▶ _WORK ITEM_
In full and exactly, please return the records, but keep out the pictures.

▶ _RECORDED DATA_
* * * * * * *

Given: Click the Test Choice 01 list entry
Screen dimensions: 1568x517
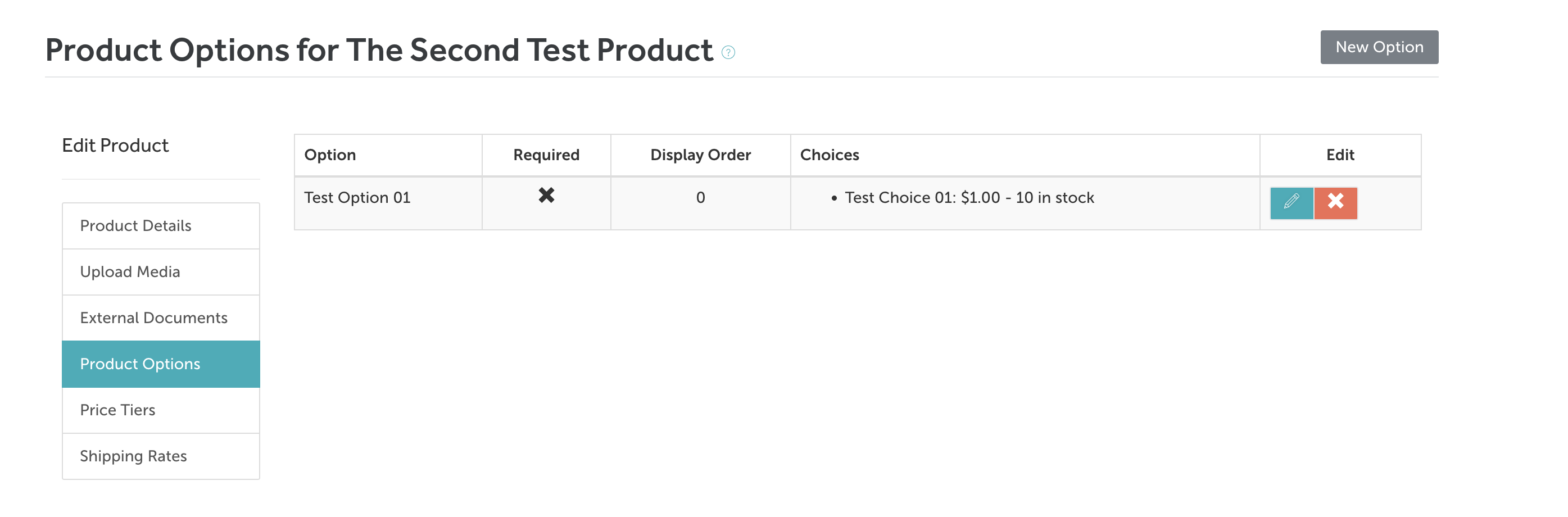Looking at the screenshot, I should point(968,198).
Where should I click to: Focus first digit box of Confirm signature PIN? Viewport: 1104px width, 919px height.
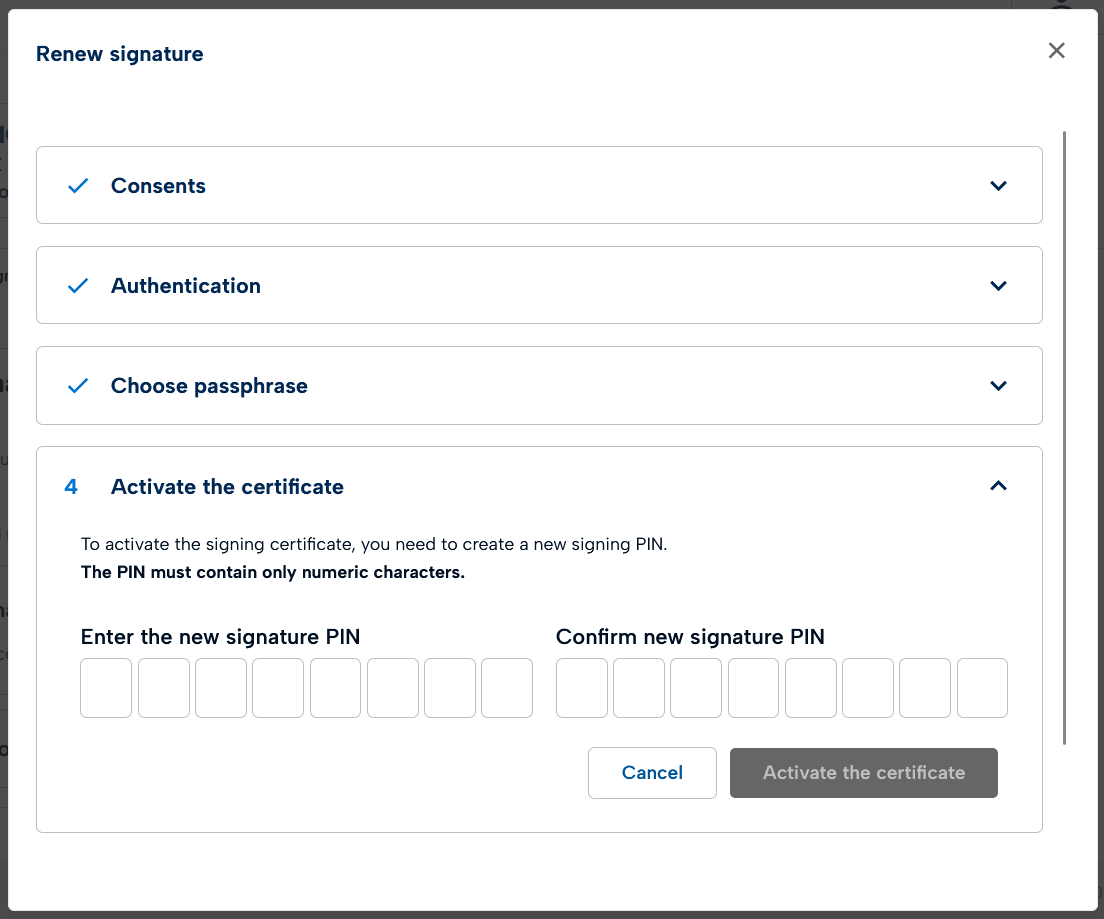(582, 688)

* * * * * * *

▶ _TASK ANSWER_
Given: Click the Test Choice 01 list entry
Screen dimensions: 1568x517
Looking at the screenshot, I should point(968,198).
Where should I click to: Focus first digit box of Confirm signature PIN? Viewport: 1104px width, 919px height.
(582, 688)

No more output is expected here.